You could hear the social media jeering from Leave supporters when the Office for National Statistics — the referee in this particular scrap — revealed a 47,000 fall in unemployment in the quarter to August and the lowest jobless rate for more than 40 years. Look how well we’re doing #DespiteBrexit, they laughed; Guido Fawkes crowed that he was “still waiting” for the big spike in unemployment promised by the Remainers.

The trouble is that the yah-boo stuff barely even begins to scrutinise the data and tell us what’s really going on. It’s much easier to pick out a selective statistic, post a smug tweet declaring victory and move on rather than actually read the figures you’re shouting about. 

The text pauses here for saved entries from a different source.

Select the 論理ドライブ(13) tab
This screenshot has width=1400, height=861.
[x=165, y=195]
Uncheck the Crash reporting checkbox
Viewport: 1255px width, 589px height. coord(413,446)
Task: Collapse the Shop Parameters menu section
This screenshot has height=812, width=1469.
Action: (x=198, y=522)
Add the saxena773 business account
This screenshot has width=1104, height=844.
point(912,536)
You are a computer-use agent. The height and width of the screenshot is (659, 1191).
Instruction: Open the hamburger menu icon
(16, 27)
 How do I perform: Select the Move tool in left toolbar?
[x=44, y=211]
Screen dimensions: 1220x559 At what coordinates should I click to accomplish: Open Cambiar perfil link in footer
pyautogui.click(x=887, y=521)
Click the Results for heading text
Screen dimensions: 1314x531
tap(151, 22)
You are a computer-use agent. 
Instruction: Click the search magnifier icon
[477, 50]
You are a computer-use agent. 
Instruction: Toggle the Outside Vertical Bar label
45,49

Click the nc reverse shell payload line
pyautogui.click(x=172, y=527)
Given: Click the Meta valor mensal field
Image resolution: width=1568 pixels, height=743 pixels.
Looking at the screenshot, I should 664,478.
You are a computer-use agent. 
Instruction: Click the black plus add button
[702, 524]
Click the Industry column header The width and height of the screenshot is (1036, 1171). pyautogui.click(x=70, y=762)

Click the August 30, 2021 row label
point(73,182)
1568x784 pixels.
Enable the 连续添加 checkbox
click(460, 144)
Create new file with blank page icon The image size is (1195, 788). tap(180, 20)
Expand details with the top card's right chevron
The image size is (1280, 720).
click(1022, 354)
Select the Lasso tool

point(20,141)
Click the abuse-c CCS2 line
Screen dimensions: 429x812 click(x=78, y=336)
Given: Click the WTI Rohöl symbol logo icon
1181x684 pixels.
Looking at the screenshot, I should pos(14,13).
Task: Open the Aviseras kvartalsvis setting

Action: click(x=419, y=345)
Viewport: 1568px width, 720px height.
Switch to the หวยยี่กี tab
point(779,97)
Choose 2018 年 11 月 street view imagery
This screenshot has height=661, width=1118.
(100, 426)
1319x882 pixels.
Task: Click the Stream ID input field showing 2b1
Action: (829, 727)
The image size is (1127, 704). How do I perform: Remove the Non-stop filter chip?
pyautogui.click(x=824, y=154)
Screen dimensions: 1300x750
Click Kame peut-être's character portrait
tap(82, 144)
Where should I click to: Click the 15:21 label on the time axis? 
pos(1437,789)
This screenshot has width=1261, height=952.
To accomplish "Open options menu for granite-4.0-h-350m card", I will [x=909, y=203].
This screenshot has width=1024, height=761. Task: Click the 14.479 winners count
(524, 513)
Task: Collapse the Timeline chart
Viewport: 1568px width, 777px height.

For example, the fall in unemployment — technically defined as those actively looking for a job, but not able to find one — was driven by a rise in the number of “economically inactive” people neither in nor seeking work. Reason for cheer? I’m not so sure. And though the Leavers were keen to talk about the extra 289,000 in work over the past year, there was less mention of the 5000 drop in employment in the latest quarter, compared with the March-May period. That could be a signal of far less solid recent momentum in the labour market. Except in times of outright recession, the number of employed workers usually rises.

Besides, one of the main drivers of the jobs market is less to do with leaving the EU and more with structural levers pulled in the early days of the Coalition, when Brexit was just a twinkle in the eye of the fanatics.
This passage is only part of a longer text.